A Seamless Phase I/II Platform Design with a Time-To-Event Efficacy Endpoint for Potential COVID-19 Therapies
Thomas Jaki, Helen Barnett, Andrew Titman, Pavel Mozgunov

TL;DR
This paper presents the AGILE platform, an adaptive Bayesian Phase I/II trial design for COVID-19 therapies that efficiently identifies safe and effective treatments with small to moderate sample sizes.
Contribution
It introduces a novel seamless Phase I/II platform design using Bayesian methods tailored for COVID-19 treatments, including single and combination therapies.
Findings
Design reliably identifies safe and efficacious treatments.
Efficient with small to moderate sample sizes.

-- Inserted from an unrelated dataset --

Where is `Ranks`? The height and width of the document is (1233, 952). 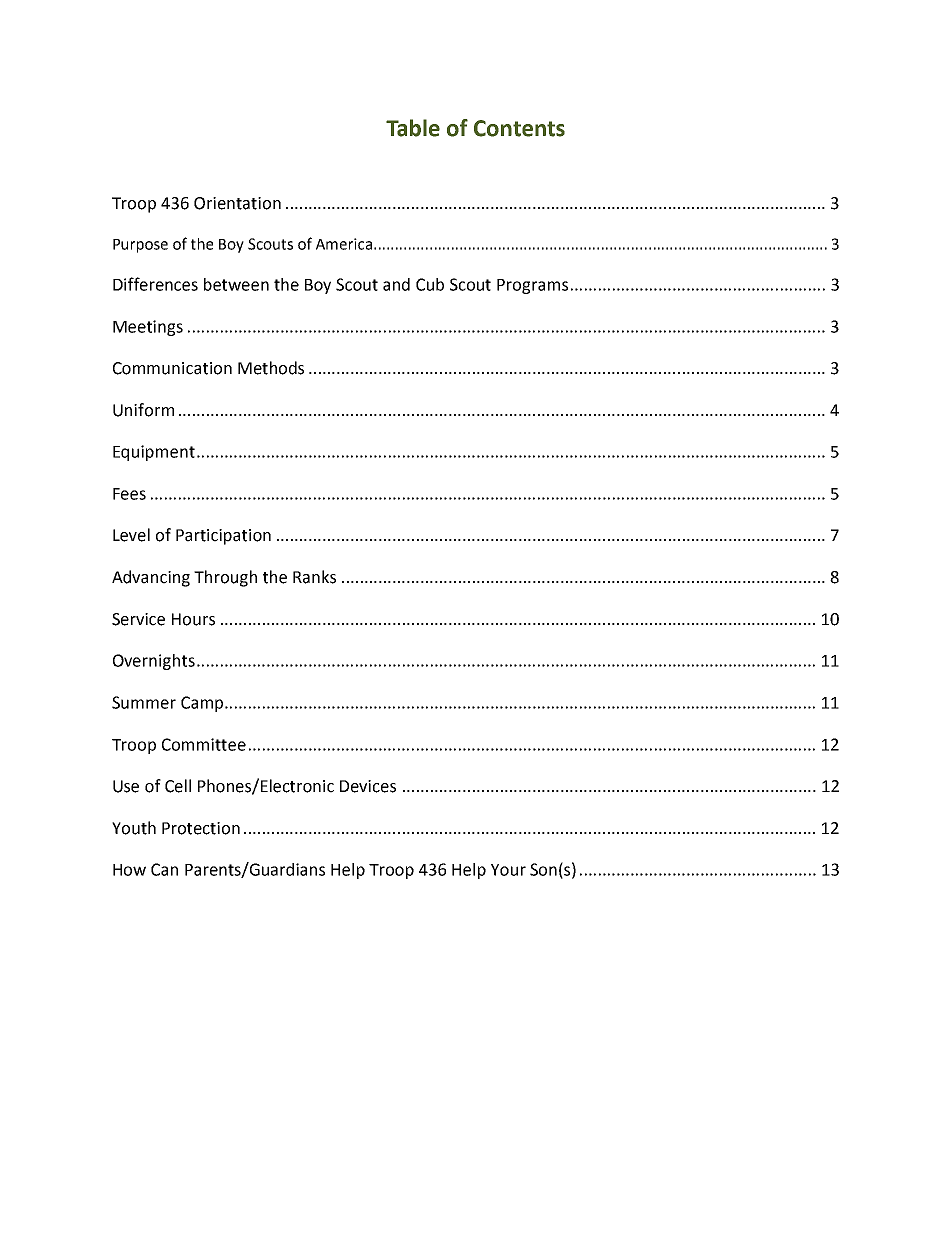
Ranks is located at coordinates (314, 577).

Applicable to both single agent and combination treatments.
Abstract
In the search for effective treatments for COVID-19, initial emphasis has been on re-purposed treatments. To maximise the chances of finding successful treatments, novel treatments that have been developed for this disease in particular, are needed. In this manuscript we describe and evaluate the statistical design of the AGILE platform, an adaptive randomized seamless Phase I/II trial platform that seeks to quickly establish a safe range of doses and investigates treatments for potential efficacy using a Bayesian sequential trial design. Both single agent and combination treatments are considered. We find that the design can identify potential treatments that are safe and efficacious reliably with small to moderate sample sizes.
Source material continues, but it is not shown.